= REQUIRED ACTION =
The entries below are to be reproduced exactly, with their pictures omitted.
(EXTRACTED MATERIAL)
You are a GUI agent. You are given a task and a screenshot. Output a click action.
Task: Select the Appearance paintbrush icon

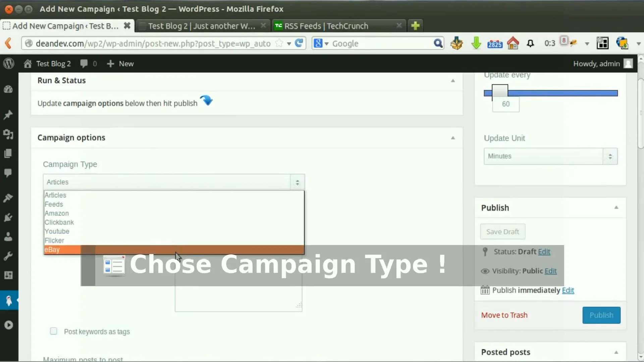(8, 198)
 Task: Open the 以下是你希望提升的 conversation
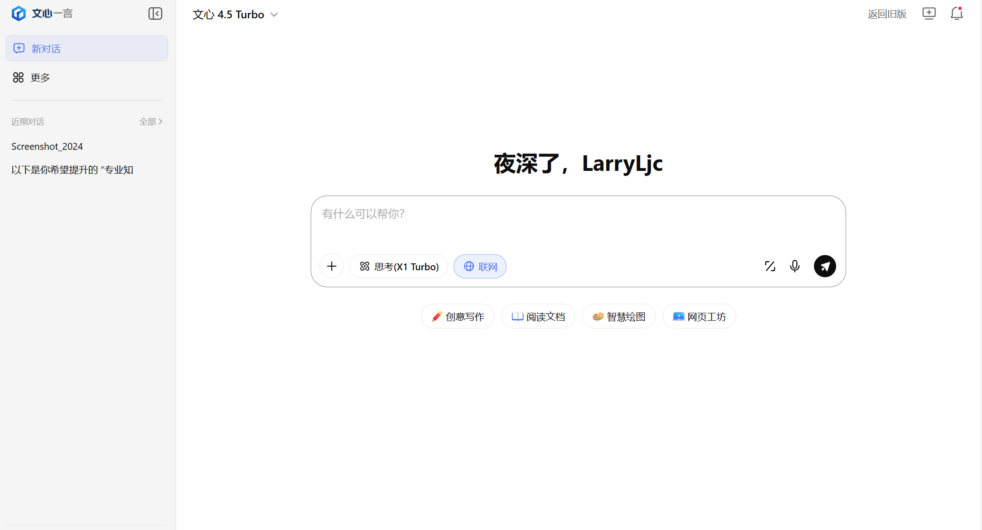[72, 169]
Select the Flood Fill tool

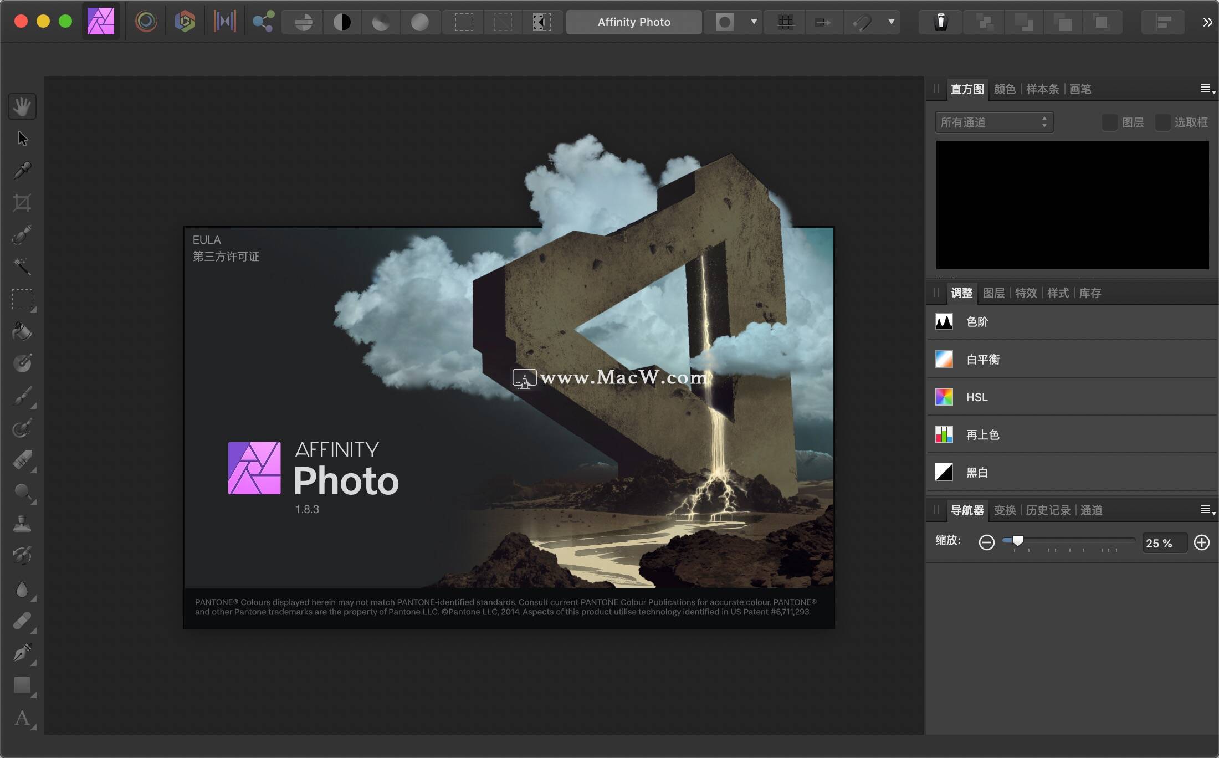tap(22, 331)
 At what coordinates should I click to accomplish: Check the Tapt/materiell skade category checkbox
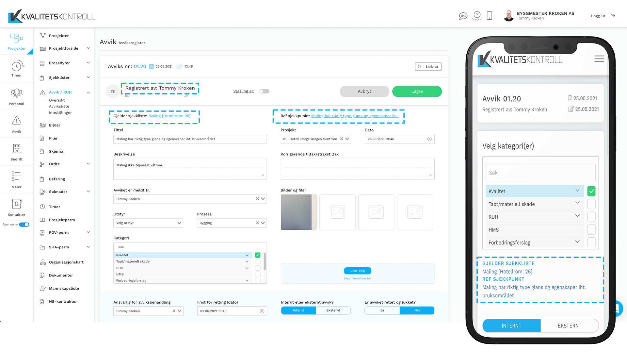click(258, 261)
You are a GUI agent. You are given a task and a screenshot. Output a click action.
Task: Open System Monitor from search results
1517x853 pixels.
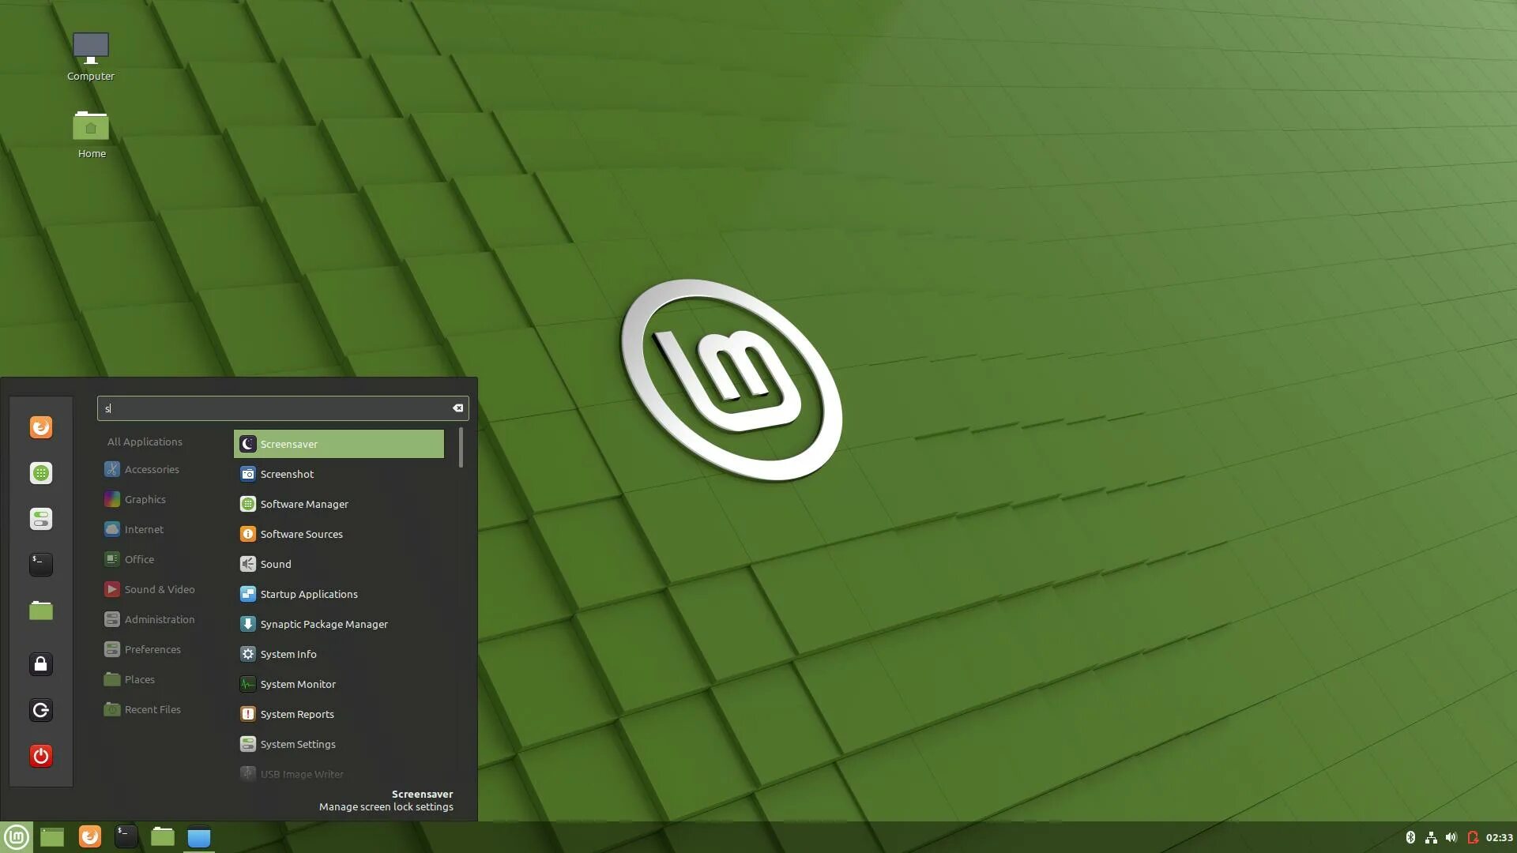tap(298, 684)
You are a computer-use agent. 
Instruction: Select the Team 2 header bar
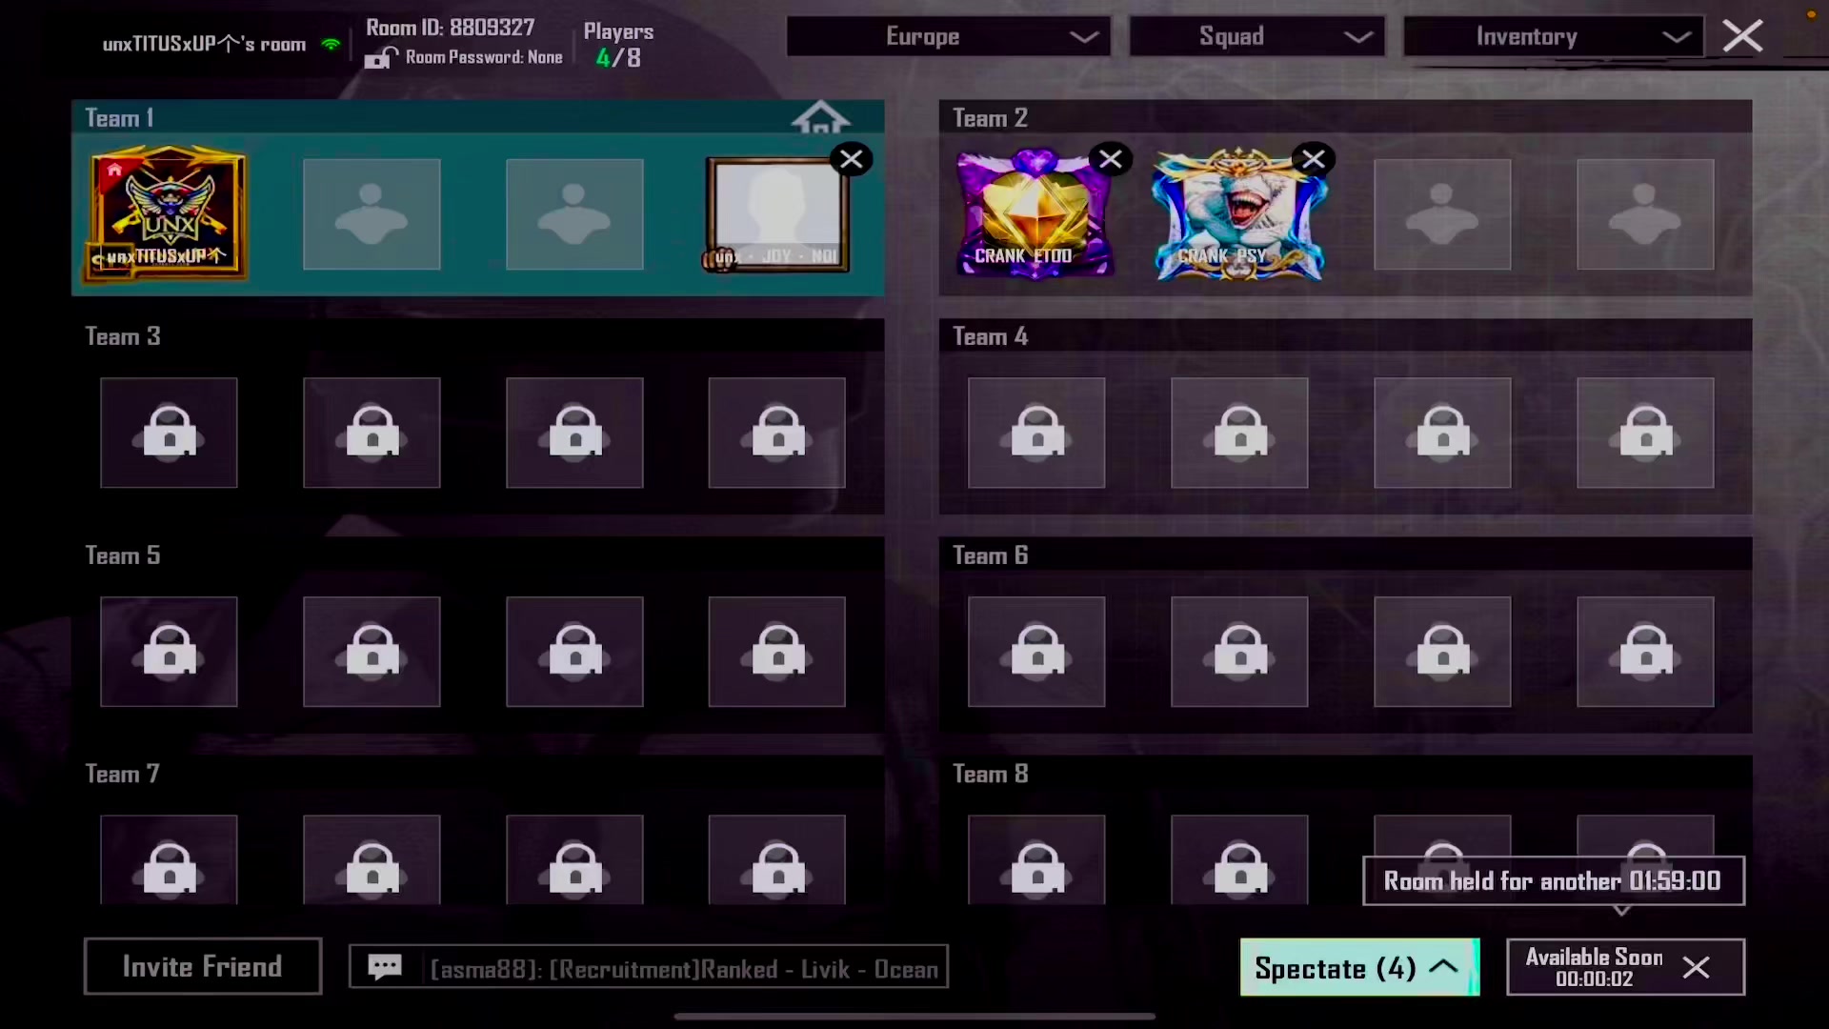(1344, 117)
(End EXTRACTED MATERIAL)
= OUTPUT FOR THIS EXERCISE =
You are a GUI agent. You are given a task and a screenshot. Output a click action.
Task: Select the Appearance paintbrush icon

(8, 198)
 Task: Open the 以下是你希望提升的 conversation
[72, 169]
Select the Flood Fill tool

tap(22, 331)
 At what coordinates should I click to accomplish: Check the Tapt/materiell skade category checkbox
click(258, 261)
You are a GUI agent. You are given a task and a screenshot. Output a click action.
Task: Open System Monitor from search results
1517x853 pixels.
tap(298, 684)
You are a computer-use agent. 
Instruction: Select the Team 2 header bar
(1344, 117)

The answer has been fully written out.